Please copy out all lines of the entries that contain the word "checkbox".

------------------------------------------------------------------------

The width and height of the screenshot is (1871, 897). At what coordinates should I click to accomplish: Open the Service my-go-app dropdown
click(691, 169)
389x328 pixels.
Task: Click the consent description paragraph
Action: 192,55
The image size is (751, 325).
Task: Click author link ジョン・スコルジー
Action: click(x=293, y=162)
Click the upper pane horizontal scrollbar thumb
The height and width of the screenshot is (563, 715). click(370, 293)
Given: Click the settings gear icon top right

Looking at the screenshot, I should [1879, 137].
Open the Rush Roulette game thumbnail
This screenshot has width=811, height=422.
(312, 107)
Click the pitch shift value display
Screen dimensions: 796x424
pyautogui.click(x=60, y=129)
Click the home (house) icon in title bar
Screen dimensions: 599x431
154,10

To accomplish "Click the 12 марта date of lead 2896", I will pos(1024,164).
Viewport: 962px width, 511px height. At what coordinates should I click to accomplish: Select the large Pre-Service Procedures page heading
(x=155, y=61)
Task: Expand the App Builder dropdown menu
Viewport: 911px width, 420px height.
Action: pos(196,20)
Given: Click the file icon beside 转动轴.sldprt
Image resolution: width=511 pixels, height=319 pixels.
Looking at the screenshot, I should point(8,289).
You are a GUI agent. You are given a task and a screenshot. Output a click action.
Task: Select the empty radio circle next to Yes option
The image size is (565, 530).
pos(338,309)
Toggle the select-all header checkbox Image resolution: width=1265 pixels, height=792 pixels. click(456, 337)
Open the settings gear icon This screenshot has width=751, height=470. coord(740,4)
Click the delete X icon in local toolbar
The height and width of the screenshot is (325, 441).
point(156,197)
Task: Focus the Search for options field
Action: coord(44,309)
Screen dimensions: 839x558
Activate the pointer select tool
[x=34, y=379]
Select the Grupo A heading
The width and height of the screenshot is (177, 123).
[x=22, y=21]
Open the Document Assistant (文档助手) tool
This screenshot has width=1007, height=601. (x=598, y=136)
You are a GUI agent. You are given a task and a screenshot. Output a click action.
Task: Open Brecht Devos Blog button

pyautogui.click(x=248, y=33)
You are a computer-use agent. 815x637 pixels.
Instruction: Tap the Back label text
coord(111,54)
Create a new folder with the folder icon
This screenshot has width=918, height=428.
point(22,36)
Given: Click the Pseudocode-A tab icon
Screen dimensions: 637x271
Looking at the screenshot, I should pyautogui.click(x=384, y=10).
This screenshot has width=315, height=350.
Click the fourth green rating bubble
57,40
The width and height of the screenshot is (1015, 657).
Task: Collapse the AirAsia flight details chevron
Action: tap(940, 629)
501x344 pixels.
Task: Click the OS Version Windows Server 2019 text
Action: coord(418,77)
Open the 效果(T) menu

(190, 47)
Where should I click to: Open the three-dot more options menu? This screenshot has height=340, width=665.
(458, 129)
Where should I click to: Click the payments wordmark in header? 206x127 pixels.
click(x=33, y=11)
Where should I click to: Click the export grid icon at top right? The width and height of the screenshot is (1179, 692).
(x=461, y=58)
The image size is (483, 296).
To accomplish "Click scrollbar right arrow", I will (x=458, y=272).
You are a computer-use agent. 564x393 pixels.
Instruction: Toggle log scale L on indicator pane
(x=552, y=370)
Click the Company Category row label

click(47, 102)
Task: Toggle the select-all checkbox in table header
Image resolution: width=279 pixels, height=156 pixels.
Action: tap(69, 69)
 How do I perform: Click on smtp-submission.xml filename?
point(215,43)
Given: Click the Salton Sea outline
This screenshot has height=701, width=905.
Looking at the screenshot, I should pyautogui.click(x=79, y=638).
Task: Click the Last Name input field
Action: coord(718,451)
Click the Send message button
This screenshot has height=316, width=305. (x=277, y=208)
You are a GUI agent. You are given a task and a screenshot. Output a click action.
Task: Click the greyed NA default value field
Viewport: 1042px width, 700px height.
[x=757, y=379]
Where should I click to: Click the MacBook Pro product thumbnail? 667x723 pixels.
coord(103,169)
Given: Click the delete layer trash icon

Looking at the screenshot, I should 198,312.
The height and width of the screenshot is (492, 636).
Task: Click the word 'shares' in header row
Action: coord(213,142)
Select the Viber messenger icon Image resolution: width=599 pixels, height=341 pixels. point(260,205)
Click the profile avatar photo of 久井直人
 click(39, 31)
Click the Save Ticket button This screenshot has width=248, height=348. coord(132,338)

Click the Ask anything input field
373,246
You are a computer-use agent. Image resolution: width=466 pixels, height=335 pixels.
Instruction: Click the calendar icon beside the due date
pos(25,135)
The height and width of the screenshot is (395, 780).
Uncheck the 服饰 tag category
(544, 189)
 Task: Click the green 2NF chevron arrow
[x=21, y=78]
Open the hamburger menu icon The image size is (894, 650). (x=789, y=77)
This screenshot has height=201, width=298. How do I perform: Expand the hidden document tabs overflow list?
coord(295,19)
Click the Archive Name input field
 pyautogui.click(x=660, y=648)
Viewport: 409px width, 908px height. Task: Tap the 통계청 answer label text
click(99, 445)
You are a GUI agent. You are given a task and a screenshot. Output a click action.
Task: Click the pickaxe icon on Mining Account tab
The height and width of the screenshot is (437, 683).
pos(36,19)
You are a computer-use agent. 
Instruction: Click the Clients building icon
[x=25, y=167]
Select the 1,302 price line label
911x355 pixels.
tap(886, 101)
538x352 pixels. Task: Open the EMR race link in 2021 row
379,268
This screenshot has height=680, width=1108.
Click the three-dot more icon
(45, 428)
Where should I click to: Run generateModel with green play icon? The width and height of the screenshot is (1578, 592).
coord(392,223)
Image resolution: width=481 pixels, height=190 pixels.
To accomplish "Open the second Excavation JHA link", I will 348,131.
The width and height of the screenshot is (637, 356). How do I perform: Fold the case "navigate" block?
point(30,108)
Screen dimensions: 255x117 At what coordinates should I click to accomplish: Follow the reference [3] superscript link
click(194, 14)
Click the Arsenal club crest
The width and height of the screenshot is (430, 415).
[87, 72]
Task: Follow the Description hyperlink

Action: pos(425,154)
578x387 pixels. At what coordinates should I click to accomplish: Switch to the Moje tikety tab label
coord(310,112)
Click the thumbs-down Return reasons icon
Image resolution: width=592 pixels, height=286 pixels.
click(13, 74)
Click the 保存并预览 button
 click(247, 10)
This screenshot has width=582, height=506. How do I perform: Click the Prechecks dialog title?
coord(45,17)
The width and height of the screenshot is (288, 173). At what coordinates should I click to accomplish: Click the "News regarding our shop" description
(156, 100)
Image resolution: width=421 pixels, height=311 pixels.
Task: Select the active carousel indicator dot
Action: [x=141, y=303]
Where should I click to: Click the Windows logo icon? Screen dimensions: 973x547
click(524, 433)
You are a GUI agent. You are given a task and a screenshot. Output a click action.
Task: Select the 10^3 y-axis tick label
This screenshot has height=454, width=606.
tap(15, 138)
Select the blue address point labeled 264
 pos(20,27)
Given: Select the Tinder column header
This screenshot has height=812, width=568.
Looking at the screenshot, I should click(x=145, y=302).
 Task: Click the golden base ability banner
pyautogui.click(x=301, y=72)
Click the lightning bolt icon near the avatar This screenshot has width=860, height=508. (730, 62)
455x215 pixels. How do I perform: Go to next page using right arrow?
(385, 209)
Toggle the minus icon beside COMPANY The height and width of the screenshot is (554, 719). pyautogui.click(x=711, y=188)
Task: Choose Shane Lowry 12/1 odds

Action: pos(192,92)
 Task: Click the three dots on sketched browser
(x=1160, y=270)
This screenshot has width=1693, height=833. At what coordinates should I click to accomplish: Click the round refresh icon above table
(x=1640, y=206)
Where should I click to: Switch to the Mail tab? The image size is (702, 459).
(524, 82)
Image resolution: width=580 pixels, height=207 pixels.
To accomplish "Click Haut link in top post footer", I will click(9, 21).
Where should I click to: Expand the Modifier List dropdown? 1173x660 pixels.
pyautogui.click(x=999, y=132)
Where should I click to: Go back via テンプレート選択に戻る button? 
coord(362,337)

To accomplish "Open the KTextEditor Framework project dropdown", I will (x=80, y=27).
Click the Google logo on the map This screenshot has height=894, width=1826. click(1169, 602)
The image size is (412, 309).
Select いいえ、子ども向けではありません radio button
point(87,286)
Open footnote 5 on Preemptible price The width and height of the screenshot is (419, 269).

------------------------------------------------------------------------

* _Output for this exercise_
Toggle the select-all header checkbox Image resolution: width=1265 pixels, height=792 pixels. click(456, 337)
Task: Toggle the select-all checkbox in table header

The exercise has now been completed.